The ability to maintain cell‐cell adhesion is crucial for tissue integrity and organization. Accordingly, loss of cohesiveness plays a critical role in cancer invasion and metastasis. Desmosomes are cell junctions providing strong intercellular adhesive strength and dysregulation of desmosomal constituents was shown to contribute to cancer progression through altered cell signaling pathways.Here, we focused on the cadherin‐type adhesion molecules desmoglein 2 (Dsg2) and desmocollin 2 (Dsc2), building up the desmosomal core. siRNA‐mediated knock down of Dsg2 but not Dsc2 resulted in loss of cell cohesion and enhanced migration of pancreatic adenocarcinoma cells (AsPC‐1). We established stable Dsg2 knockdown cell lines in which loss of Dsg2 caused an increase in cell migration and enhanced invasion through extracellular matrix without influencing cell proliferation.To identify potential pathways regulated by Dsg2, we screened major kinases and detected the activity of ERK to be significantly enhanced in Dsg2‐deficient cells. Consequently, inhibition of ERK phosphorylation in Dsg2 knockdown cells led to normalized migration.
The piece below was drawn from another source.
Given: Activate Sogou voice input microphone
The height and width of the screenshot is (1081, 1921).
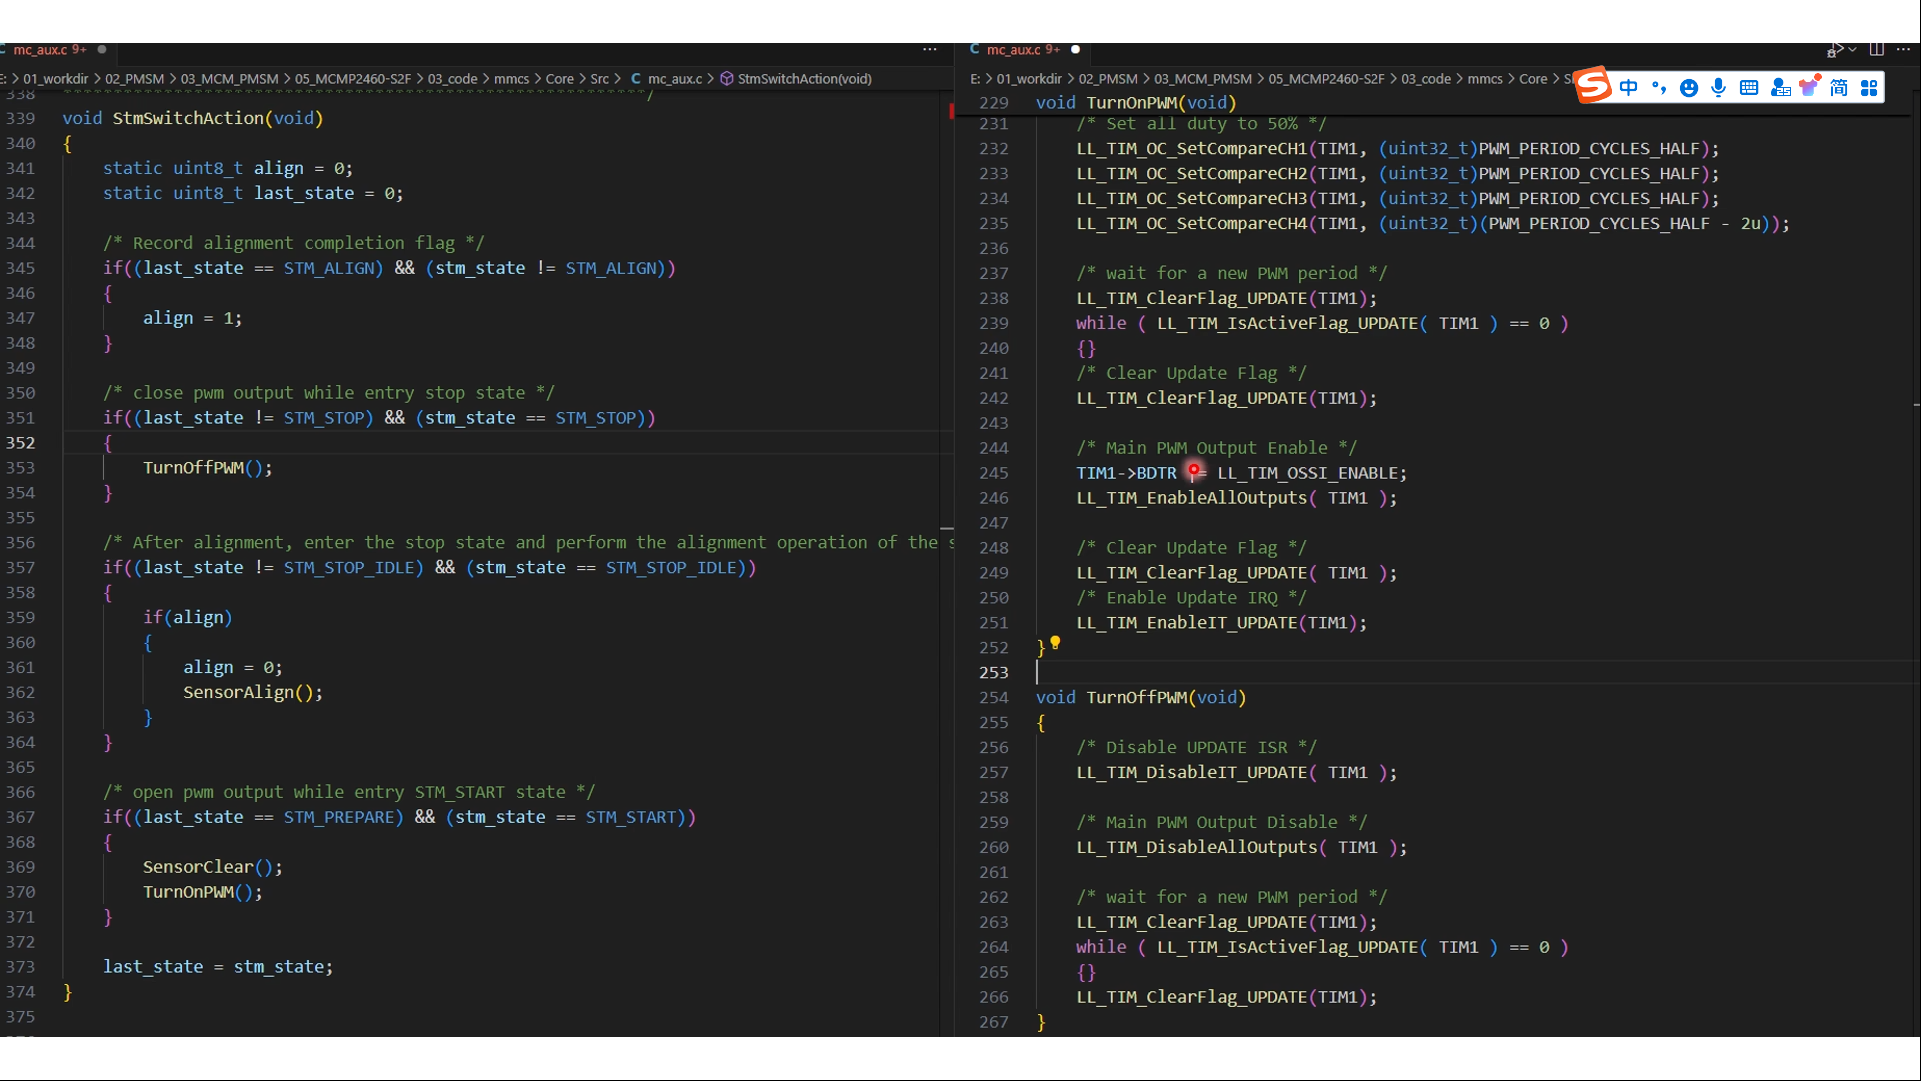Looking at the screenshot, I should click(x=1718, y=88).
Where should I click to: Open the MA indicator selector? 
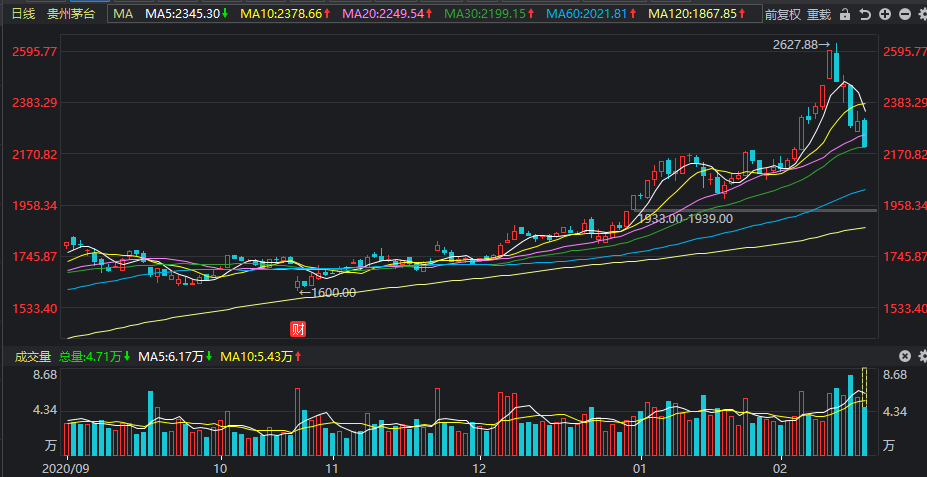coord(122,14)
Interestingly, loss of Dsg2 was accompanied with reduced levels of the desmosomal adapter protein and transcriptional regulator plakoglobin, whereas other desmosomal molecules were not altered. Consistent with this observation, in initial experiments overexpression of plakoglobin rescued enhanced migration induced by silencing of Dsg2. These results indicate that loss of Dsg2 promotes tumorigenic behavior of pancreatic cancer cells by regulation of ERK activity and the levels of plakoglobin.